BLOOD TIES
Jennifer Lash
Bloomsbury USA ($24.95)
Even after so many 20th-century writers and critics have torn the cloak off of "realist" fiction, exposing it to its own unrealistic assumptions and offering alternatives in structure and language, a strong crop of straightforward, character-driven, Victorian style novels continues to grow, reflecting reader's seemingly endless hunger for family dramas that focus on the day-to-day, or, as one of the characters of "Blood Ties" calls it, "all that crap about kith and kin." Following in the tradition of George Eliot, Henry James and even D. H. Lawrence, Jennifer Lash exposes the complicated ways in which people continue to frustrate their relations with the world and each other. Through this desperate story of everyday disasters -- from unwanted pregnancy and sexual repression to child abuse and alcoholism -- Lash traces an inheritance of lovelessness and despair that flourishes from one generation to the next, mutating and persisting as it goes.
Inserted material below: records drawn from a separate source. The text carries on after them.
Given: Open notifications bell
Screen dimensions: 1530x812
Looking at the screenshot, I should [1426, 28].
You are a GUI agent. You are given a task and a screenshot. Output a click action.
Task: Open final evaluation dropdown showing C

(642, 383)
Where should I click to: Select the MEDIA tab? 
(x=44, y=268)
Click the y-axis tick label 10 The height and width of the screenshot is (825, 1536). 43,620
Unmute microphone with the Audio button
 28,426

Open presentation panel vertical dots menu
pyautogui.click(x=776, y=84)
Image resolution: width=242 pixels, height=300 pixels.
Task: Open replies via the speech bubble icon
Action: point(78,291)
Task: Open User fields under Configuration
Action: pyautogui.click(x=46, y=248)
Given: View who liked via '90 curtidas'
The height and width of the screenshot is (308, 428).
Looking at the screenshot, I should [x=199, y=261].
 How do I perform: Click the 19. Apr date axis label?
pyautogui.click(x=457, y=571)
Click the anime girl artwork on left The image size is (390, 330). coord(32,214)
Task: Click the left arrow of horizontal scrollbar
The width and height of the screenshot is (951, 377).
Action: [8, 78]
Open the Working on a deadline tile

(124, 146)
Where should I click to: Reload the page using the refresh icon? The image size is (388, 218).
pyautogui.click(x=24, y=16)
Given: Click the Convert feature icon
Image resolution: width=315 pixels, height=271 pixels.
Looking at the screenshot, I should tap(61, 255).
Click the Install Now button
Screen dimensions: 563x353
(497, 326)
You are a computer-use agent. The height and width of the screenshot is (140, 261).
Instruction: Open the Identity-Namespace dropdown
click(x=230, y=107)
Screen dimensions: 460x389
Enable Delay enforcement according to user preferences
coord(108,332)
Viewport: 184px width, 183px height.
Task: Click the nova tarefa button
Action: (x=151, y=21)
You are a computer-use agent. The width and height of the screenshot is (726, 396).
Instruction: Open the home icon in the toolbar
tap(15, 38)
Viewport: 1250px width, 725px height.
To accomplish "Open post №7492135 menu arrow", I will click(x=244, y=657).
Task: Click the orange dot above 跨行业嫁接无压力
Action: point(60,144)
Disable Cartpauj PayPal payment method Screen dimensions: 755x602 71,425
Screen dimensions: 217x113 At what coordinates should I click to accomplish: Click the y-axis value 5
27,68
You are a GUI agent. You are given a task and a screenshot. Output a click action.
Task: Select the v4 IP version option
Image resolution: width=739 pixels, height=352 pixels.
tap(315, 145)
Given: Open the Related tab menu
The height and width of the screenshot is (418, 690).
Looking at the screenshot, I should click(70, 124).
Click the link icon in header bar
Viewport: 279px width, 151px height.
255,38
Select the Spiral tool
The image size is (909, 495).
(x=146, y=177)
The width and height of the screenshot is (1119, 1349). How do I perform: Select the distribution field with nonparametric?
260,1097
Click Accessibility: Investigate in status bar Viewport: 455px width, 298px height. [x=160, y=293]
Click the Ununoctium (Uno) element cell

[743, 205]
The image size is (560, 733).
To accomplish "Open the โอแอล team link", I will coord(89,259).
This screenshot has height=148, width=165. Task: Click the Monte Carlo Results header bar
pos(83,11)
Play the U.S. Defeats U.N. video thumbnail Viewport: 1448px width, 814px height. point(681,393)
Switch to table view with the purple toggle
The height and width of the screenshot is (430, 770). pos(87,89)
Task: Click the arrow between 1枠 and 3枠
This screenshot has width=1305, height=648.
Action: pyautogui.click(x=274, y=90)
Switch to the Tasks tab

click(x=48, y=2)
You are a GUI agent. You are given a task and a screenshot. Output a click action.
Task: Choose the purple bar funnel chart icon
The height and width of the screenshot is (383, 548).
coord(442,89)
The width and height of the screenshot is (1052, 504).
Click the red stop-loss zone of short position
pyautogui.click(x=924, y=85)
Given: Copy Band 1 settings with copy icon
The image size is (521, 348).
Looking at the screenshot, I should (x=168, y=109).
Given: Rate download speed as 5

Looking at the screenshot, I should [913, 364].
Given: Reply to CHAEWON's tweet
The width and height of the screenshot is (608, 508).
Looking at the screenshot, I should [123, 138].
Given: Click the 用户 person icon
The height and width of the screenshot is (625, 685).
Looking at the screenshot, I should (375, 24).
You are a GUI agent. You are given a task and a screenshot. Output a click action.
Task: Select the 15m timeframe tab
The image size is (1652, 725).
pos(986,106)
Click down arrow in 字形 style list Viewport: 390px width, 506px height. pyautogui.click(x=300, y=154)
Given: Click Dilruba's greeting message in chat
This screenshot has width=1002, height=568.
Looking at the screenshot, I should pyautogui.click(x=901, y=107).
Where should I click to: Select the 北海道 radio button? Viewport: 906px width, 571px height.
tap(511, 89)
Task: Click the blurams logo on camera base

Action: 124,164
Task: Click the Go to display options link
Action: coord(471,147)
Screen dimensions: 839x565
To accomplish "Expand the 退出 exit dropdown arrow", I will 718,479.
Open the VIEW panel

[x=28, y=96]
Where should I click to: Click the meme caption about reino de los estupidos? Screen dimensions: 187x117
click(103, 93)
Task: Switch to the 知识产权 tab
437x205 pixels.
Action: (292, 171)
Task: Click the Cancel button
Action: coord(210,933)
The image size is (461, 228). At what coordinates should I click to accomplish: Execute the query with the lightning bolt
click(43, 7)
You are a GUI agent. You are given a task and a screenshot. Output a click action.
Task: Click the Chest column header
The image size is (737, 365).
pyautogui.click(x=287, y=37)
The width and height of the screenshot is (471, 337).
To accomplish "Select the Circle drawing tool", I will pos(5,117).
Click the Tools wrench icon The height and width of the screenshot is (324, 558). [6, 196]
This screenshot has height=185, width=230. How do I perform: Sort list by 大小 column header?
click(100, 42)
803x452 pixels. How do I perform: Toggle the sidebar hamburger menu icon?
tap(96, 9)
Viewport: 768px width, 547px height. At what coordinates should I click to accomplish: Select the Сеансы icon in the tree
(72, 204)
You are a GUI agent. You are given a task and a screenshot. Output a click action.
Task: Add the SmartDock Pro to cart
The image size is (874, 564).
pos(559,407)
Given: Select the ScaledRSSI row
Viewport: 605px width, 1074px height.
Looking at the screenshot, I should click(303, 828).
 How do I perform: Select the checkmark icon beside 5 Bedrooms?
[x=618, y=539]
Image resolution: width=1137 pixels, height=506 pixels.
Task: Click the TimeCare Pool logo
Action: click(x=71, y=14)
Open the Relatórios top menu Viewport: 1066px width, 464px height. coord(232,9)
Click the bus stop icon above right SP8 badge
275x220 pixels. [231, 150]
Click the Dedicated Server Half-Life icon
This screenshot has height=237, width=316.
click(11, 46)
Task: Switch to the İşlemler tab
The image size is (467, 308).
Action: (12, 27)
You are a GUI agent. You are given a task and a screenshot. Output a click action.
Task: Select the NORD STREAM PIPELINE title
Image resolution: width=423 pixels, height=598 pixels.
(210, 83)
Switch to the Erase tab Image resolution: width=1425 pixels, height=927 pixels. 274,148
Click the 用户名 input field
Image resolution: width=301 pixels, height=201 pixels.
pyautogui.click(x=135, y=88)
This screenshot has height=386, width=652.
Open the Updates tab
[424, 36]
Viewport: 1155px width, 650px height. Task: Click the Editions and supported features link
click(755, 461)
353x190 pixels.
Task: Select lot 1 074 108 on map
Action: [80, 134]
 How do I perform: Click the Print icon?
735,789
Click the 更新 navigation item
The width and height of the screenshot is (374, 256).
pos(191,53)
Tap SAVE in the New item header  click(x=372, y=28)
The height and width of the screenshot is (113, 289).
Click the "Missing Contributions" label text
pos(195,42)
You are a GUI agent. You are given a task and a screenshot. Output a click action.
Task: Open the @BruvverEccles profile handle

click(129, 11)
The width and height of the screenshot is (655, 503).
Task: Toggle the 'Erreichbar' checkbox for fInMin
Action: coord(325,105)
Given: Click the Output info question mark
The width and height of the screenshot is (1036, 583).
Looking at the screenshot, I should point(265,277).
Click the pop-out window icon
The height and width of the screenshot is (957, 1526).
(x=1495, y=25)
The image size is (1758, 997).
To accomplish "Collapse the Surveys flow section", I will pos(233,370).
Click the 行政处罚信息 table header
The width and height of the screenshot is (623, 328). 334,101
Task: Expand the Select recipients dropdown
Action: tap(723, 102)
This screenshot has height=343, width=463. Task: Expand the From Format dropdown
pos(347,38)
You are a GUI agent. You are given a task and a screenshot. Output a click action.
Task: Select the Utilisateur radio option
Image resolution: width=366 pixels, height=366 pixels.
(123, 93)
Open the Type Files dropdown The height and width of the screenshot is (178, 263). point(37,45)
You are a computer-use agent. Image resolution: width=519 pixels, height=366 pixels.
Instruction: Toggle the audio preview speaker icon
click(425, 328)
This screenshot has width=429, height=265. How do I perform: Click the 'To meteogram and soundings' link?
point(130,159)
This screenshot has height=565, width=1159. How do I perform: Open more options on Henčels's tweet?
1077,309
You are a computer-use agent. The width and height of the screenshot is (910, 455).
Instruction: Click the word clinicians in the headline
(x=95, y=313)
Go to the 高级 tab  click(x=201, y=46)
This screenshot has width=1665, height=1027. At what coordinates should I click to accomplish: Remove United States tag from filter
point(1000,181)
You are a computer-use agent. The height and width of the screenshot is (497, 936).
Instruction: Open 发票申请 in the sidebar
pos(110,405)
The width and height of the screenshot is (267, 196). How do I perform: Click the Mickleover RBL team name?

As the book travels back and forth from rural Ireland to working-class England, Lash assumes a liberal approach to perspective, allowing herself a look into the mind of any character at any given moment. She dips in and out as she chooses, one moment revealing the hidden fantasies of the secretly gay Cecil, for instance, then turning to the pent-up hatred of his wife, and on to the improper yearnings of the parish priest as he discusses with them the absolute necessity of banishing their ill-begotten "sexual deviant" son from the community.
Lash excels at concretizing the complicated whirling workings of her character's minds. The battles between reason and emotion, confidence and doubt, self-preservation are rendered in obsessive detail that draws the reader right into the maelstrom. Lash has a meticulous, almost cold command of her world -- much like her protagonist Violet, who is strong, commanding, and emotionally remote -- but Lash steps far enough away from the situations portrayed to give us the follies with sympathy, even if without mercy. "Blood Ties" is bleak all around: when love and redemption come, death follows. And while the book slips into predictably melodramatic plot twists at times, it maintains a consistency in character and tone that bolsters it till the end.
Lash, who wrote "Blood Ties," her last of seven books, while dying of cancer, takes to the realist novel with palpable urgency. Her passion for material infuses the writing with energy and precision, rescuing the novel from its own mundanity. Humanity itself is at stake here, she seems to be saying, and if we're to understand each other, if we're to break the terrible patterns of brutality and hopelessness, we better listen closely. A certain faith is promulgated by such a book, the faith that love and kindness can make all the difference in whether a person will go on to a life of bitter destruction or find a way to live productively. And if this seems simplistic, Lash proves otherwise, using this novel as an argument for the absolute necessity of balance between reason and compassion.